• _Data_
━━━━━━━━━━━━━━━━━━━━

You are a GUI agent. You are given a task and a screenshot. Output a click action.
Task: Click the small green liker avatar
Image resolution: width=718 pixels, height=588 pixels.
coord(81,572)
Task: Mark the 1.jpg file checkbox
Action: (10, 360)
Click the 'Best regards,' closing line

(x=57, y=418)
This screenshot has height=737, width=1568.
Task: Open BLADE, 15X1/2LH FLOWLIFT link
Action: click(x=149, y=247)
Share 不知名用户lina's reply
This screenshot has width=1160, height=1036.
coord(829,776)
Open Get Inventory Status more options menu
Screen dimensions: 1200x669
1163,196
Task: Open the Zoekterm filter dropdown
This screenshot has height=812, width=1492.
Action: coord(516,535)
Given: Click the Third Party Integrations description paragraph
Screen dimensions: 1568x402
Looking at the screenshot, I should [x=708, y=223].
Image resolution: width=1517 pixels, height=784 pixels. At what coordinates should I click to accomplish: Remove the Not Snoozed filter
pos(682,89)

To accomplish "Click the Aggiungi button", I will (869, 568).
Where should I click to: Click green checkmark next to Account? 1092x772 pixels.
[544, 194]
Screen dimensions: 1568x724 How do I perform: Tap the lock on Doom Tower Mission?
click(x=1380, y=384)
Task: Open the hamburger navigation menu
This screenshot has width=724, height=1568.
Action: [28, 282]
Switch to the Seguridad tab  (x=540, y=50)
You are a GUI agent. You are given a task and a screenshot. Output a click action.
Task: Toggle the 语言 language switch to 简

━━━━━━━━━━━━━━━━━━━━

• _Exercise instructions_
From the records above, extract every entry verbatim.

• _Output below_
You are a GUI agent. You are given a task and a screenshot. Output a click action.
Task: Click the small green liker avatar
Image resolution: width=718 pixels, height=588 pixels.
coord(81,572)
Task: Mark the 1.jpg file checkbox
Action: (10, 360)
Click the 'Best regards,' closing line

(x=57, y=418)
This screenshot has height=737, width=1568.
Task: Open BLADE, 15X1/2LH FLOWLIFT link
Action: click(x=149, y=247)
Share 不知名用户lina's reply
This screenshot has width=1160, height=1036.
coord(829,776)
Open Get Inventory Status more options menu
Screen dimensions: 1200x669
1163,196
Task: Open the Zoekterm filter dropdown
This screenshot has height=812, width=1492.
Action: coord(516,535)
Given: Click the Third Party Integrations description paragraph
Screen dimensions: 1568x402
Looking at the screenshot, I should [x=708, y=223].
Image resolution: width=1517 pixels, height=784 pixels. At what coordinates should I click to accomplish: Remove the Not Snoozed filter
pos(682,89)

To accomplish "Click the Aggiungi button", I will (869, 568).
Where should I click to: Click green checkmark next to Account? 1092x772 pixels.
[544, 194]
Screen dimensions: 1568x724 How do I perform: Tap the lock on Doom Tower Mission?
click(x=1380, y=384)
Task: Open the hamburger navigation menu
This screenshot has width=724, height=1568.
Action: [28, 282]
Switch to the Seguridad tab  (x=540, y=50)
You are a GUI agent. You are given a task and a screenshot. Output a click action.
Task: Toggle the 语言 language switch to 简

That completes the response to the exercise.